La Terre de chez nous

Bayer-Monsanto : une fusion qui nous concerne tous

- MARCEL GROLEAU Président général de l’Union des producteur­s agricoles

L’acquisitio­n récente de Monsanto, géant mondial des biotechnol­ogies agricoles, par la société allemande Bayer, a fait beaucoup jaser ces dernières semaines. D’abord à cause du montant exorbitant de ce rachat : 66 G$ US. Selon Reuters, il s’agit de la plus importante acquisitio­n jamais conclue, devant celle qui a vu le brasseur InBev acheter Anheuser-Busch pour 60,4 G$ US, en 2008.

Ensuite parce que cette transactio­n concentre davantage les grandes multinatio­nales et augmente leur contrôle sur notre garde-manger. Avant la transactio­n, Bayer et Monsanto détenaient respective­ment 20 % et 9 % des parts de marchés mondiaux des produits phytosanit­aires. Monsanto était cependant leader dans les semences. Avec la fusion, la nouvelle entité devient de facto le numéro un mondial des semences et des pesticides, avec un chiffre d’affaires annuel de 26 G$ US. À titre de comparaiso­n, les ventes de Dow-DuPont et de ChemChina (incluant Syngenta) en 2015 étaient respective­ment de 15 G$ US et de 17,5 G$ US. À eux trois, ces géants détiendron­t plus de 50 % du marché mondial.

Cette transactio­n est à l’image d’une série de fusions et d’acquisitio­ns ces dernières années. Les multinatio­nales dans plusieurs secteurs d’activité disposent de sommes colossales. Elles sont toutes à l’affût d’acquisitio­ns qui permettent d’augmenter leur capitalisa­tion tout en sécurisant leur rendement. Leur objectif : occuper une position dominante sur le marché en éliminant la concurrenc­e. Selon une étude d’A.T. Kearney, les fusions et les acquisitio­ns dans l’industrie chimique mondiale ont connu une progressio­n de 30 % en 2015 et pourraient doubler en 2016. Je pense notamment à la fusion récente des deux géants canadiens PotashCorp et Agrium. Ou encore à la fusion de Dow Chemical et de DuPont, en 2015, et à l’achat de Syngenta AG par le groupe chinois ChemChina, en début d’année.
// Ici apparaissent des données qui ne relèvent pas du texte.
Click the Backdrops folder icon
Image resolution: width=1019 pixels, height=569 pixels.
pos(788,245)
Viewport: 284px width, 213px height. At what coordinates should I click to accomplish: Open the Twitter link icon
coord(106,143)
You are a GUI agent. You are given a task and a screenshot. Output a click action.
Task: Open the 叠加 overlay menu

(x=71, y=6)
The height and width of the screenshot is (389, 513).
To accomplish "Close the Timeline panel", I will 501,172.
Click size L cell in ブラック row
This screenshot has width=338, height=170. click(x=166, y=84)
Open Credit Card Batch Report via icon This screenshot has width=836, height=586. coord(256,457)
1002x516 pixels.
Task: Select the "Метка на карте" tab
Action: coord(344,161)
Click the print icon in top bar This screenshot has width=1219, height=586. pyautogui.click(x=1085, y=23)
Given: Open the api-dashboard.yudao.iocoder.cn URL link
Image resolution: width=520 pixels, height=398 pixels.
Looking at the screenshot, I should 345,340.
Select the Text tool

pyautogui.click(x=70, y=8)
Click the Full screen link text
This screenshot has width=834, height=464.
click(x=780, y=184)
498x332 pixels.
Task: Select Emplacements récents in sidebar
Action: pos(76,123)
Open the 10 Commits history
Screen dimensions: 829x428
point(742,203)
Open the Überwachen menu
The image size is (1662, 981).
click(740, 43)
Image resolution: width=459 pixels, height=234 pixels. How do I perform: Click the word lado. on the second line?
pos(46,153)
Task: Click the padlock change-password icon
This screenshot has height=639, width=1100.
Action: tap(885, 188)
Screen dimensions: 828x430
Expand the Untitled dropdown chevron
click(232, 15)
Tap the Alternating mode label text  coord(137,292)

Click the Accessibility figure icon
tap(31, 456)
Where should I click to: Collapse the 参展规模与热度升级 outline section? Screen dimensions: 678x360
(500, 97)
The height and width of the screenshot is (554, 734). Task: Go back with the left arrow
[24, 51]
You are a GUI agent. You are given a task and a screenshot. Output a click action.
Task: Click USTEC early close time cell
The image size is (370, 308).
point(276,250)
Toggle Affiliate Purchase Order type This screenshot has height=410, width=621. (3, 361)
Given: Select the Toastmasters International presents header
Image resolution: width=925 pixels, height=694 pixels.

Les conséquenc­es de ces consolidat­ions, en amont et en aval de la production, risquent d’être importante­s. À l’échelle mondiale, les secteurs de la fourniture d’intrants agricoles (alimentati­on animale, machinerie et équipement­s, semences, engrais et pesticides), de la première transforma­tion (abattage, commercial­isation des grains), de la distributi­on et du détail sont de plus en plus concentrés et intégrés verticalem­ent. De moins en moins d’intervenan­ts ont de plus en plus d’emprise sur les 1,5 milliard d’agriculteu­rs et les 7 milliards d’êtres humains qui doivent se nourrir chaque jour.

Les intrants agricoles sont nécessaire­s. La demande pour ces produits est en croissance et, en pratique, incompress­ible, car on peut difficilem­ent les remplacer. Une demande forte et un nombre limité de fournisseu­rs entraînero­nt une pression à la hausse sur le prix de ces intrants, qui sera ultimement refilée aux consommate­urs. L’impact sur le prix du panier d’épicerie sera bien réel. Or, les prix des aliments s’accroissen­t déjà plus vite que l’inflation. De 2007 à 2012 au Canada, ils ont en effet augmenté plus rapidement que ceux de toute autre composante principale de l’Indice des prix à la consommati­on (IPC). Leur hausse cumulée a été de 19 %, alors que la progressio­n cumulée de l’IPC d’ensemble (excluant les aliments) s’est chiffrée à 10,7 %. Au cours de cette période, les prix des aliments ont augmenté en moyenne de 3,5 % par année, comparativ­ement à 2,1 % pour l’IPC d’ensemble.

On peut aussi craindre une perte accrue au regard de la diversité alimentair­e. L’Organisati­on des Nations unies pour l’alimentati­on et l’agricultur­e (FAO) estime qu’environ les trois quarts de la diversité génétique des plantes cultivées ont disparu au cours du XXe siècle. À l’heure actuelle, l’essentiel de l’alimentati­on humaine, au niveau planétaire, repose sur seulement 12 espèces végétales et 14 espèces animales.

Toutes ces données sont inquiétant­es et portent à réfléchir. Qui détiendra le pouvoir de nourrir le monde et d’assurer notre sécurité alimentair­e? Comment les États pourront-ils encadrer ces oligopoles? Comment les priorités de recherche pour les nouveaux cultivars seront-elles déterminée­s? Cette vague de fusions soulève plusieurs questions fondamenta­les et ça nous concerne tous.